## Data for the task
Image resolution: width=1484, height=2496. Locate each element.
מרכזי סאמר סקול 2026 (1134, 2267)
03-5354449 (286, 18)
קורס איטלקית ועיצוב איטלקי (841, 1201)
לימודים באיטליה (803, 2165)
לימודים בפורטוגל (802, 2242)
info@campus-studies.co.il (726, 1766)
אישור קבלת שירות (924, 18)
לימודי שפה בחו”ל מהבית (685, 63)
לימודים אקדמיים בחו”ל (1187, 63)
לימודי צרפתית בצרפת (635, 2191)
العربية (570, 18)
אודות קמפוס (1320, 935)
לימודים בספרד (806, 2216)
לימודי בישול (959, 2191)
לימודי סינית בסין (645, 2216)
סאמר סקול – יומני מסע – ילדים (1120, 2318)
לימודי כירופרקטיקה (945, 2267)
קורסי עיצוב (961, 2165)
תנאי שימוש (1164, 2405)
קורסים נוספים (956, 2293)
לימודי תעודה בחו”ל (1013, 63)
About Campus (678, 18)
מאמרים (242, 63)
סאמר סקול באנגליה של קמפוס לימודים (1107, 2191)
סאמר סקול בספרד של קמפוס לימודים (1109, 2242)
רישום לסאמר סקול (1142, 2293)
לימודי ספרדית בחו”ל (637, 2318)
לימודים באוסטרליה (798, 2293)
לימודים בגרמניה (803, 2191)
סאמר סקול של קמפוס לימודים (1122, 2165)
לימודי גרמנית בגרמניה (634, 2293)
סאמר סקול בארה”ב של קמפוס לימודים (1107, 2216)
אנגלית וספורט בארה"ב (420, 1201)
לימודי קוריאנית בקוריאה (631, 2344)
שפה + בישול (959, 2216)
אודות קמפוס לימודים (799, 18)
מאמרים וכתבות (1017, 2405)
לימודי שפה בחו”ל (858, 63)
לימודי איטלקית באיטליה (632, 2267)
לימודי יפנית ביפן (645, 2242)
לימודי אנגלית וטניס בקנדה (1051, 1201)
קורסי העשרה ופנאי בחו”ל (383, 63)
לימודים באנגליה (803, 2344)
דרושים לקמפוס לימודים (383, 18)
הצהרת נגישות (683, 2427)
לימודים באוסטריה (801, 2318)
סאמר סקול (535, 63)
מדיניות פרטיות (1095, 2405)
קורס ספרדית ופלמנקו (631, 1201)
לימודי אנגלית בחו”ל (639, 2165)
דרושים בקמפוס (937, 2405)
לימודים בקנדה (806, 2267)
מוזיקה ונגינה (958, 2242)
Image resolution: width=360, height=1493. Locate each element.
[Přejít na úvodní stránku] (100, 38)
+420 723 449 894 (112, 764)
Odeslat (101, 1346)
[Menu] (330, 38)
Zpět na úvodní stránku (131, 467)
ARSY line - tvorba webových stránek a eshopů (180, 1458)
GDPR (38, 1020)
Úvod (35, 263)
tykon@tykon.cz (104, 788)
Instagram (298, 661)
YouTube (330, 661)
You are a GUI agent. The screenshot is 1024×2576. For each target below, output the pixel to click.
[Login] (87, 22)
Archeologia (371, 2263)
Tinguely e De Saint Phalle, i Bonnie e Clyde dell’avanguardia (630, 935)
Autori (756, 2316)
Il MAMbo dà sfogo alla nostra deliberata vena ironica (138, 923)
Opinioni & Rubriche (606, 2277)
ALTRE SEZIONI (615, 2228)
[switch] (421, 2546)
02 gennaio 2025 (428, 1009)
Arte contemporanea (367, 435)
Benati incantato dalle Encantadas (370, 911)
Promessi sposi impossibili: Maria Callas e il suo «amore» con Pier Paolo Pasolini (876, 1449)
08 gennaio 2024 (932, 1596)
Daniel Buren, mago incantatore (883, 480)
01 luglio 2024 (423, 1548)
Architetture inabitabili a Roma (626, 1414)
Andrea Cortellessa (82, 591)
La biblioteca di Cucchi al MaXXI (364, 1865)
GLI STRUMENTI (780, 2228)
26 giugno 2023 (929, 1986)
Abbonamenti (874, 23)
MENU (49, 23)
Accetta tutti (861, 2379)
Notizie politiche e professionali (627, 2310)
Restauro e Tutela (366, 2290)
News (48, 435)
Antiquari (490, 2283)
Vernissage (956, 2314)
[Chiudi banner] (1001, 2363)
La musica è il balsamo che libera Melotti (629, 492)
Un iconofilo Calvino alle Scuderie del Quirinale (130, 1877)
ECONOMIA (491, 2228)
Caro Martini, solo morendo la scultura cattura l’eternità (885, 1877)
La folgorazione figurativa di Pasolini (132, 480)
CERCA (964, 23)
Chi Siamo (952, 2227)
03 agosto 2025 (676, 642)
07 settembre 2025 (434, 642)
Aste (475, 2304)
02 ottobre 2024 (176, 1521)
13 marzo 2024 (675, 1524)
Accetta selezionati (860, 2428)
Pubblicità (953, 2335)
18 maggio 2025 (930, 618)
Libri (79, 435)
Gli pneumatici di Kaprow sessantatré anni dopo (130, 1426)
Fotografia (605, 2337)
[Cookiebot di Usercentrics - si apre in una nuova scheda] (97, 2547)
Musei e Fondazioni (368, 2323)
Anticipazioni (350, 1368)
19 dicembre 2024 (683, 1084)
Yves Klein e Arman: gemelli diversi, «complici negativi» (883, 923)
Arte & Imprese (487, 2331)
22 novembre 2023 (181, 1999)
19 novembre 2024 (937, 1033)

## Problem details
Each entry above needs to be retyped exactly as it appears.

## Solution to the exercise
Image resolution: width=1484, height=2496. Locate each element.
מרכזי סאמר סקול 2026 (1134, 2267)
03-5354449 (286, 18)
קורס איטלקית ועיצוב איטלקי (841, 1201)
לימודים באיטליה (803, 2165)
לימודים בפורטוגל (802, 2242)
info@campus-studies.co.il (726, 1766)
אישור קבלת שירות (924, 18)
לימודי שפה בחו”ל מהבית (685, 63)
לימודים אקדמיים בחו”ל (1187, 63)
לימודי צרפתית בצרפת (635, 2191)
العربية (570, 18)
אודות קמפוס (1320, 935)
לימודים בספרד (806, 2216)
לימודי בישול (959, 2191)
לימודי סינית בסין (645, 2216)
סאמר סקול – יומני מסע – ילדים (1120, 2318)
לימודי כירופרקטיקה (945, 2267)
קורסי עיצוב (961, 2165)
תנאי שימוש (1164, 2405)
קורסים נוספים (956, 2293)
לימודי תעודה בחו”ל (1013, 63)
About Campus (678, 18)
מאמרים (242, 63)
סאמר סקול באנגליה של קמפוס לימודים (1107, 2191)
סאמר סקול בספרד של קמפוס לימודים (1109, 2242)
רישום לסאמר סקול (1142, 2293)
לימודי ספרדית בחו”ל (637, 2318)
לימודים באוסטרליה (798, 2293)
לימודים בגרמניה (803, 2191)
סאמר סקול של קמפוס לימודים (1122, 2165)
לימודי גרמנית בגרמניה (634, 2293)
סאמר סקול בארה”ב של קמפוס לימודים (1107, 2216)
אנגלית וספורט בארה"ב (420, 1201)
לימודי קוריאנית בקוריאה (631, 2344)
שפה + בישול (959, 2216)
אודות קמפוס לימודים (799, 18)
מאמרים וכתבות (1017, 2405)
לימודי שפה בחו”ל (858, 63)
לימודי איטלקית באיטליה (632, 2267)
לימודי יפנית ביפן (645, 2242)
לימודי אנגלית וטניס בקנדה (1051, 1201)
קורסי העשרה ופנאי בחו”ל (383, 63)
לימודים באנגליה (803, 2344)
דרושים לקמפוס לימודים (383, 18)
הצהרת נגישות (683, 2427)
לימודים באוסטריה (801, 2318)
סאמר סקול (535, 63)
מדיניות פרטיות (1095, 2405)
קורס ספרדית ופלמנקו (631, 1201)
לימודי אנגלית בחו”ל (639, 2165)
דרושים בקמפוס (937, 2405)
לימודים בקנדה (806, 2267)
מוזיקה ונגינה (958, 2242)
Image resolution: width=360, height=1493. Locate each element.
[Přejít na úvodní stránku] (100, 38)
+420 723 449 894 (112, 764)
Odeslat (101, 1346)
[Menu] (330, 38)
Zpět na úvodní stránku (131, 467)
ARSY line - tvorba webových stránek a eshopů (180, 1458)
GDPR (38, 1020)
Úvod (35, 263)
tykon@tykon.cz (104, 788)
Instagram (298, 661)
YouTube (330, 661)
You are a GUI agent. The screenshot is 1024×2576. For each target below, output the pixel to click.
[Login] (87, 22)
Archeologia (371, 2263)
Tinguely e De Saint Phalle, i Bonnie e Clyde dell’avanguardia (630, 935)
Autori (756, 2316)
Il MAMbo dà sfogo alla nostra deliberata vena ironica (138, 923)
Opinioni & Rubriche (606, 2277)
ALTRE SEZIONI (615, 2228)
[switch] (421, 2546)
02 gennaio 2025 (428, 1009)
Arte contemporanea (367, 435)
Benati incantato dalle Encantadas (370, 911)
Promessi sposi impossibili: Maria Callas e il suo «amore» con Pier Paolo Pasolini (876, 1449)
08 gennaio 2024 (932, 1596)
Daniel Buren, mago incantatore (883, 480)
01 luglio 2024 (423, 1548)
Architetture inabitabili a Roma (626, 1414)
Andrea Cortellessa (82, 591)
La biblioteca di Cucchi al MaXXI (364, 1865)
GLI STRUMENTI (780, 2228)
26 giugno 2023 (929, 1986)
Abbonamenti (874, 23)
MENU (49, 23)
Accetta tutti (861, 2379)
Notizie politiche e professionali (627, 2310)
Restauro e Tutela (366, 2290)
News (48, 435)
Antiquari (490, 2283)
Vernissage (956, 2314)
[Chiudi banner] (1001, 2363)
La musica è il balsamo che libera Melotti (629, 492)
Un iconofilo Calvino alle Scuderie del Quirinale (130, 1877)
ECONOMIA (491, 2228)
Caro Martini, solo morendo la scultura cattura l’eternità (885, 1877)
La folgorazione figurativa di Pasolini (132, 480)
CERCA (964, 23)
Chi Siamo (952, 2227)
03 agosto 2025 (676, 642)
07 settembre 2025 (434, 642)
Aste (475, 2304)
02 ottobre 2024 (176, 1521)
13 marzo 2024 (675, 1524)
Accetta selezionati (860, 2428)
Pubblicità (953, 2335)
18 maggio 2025 (930, 618)
Libri (79, 435)
Gli pneumatici di Kaprow sessantatré anni dopo (130, 1426)
Fotografia (605, 2337)
[Cookiebot di Usercentrics - si apre in una nuova scheda] (97, 2547)
Musei e Fondazioni (368, 2323)
Anticipazioni (350, 1368)
19 dicembre 2024 (683, 1084)
Yves Klein e Arman: gemelli diversi, «complici negativi» (883, 923)
Arte & Imprese (487, 2331)
22 novembre 2023 (181, 1999)
19 novembre 2024 (937, 1033)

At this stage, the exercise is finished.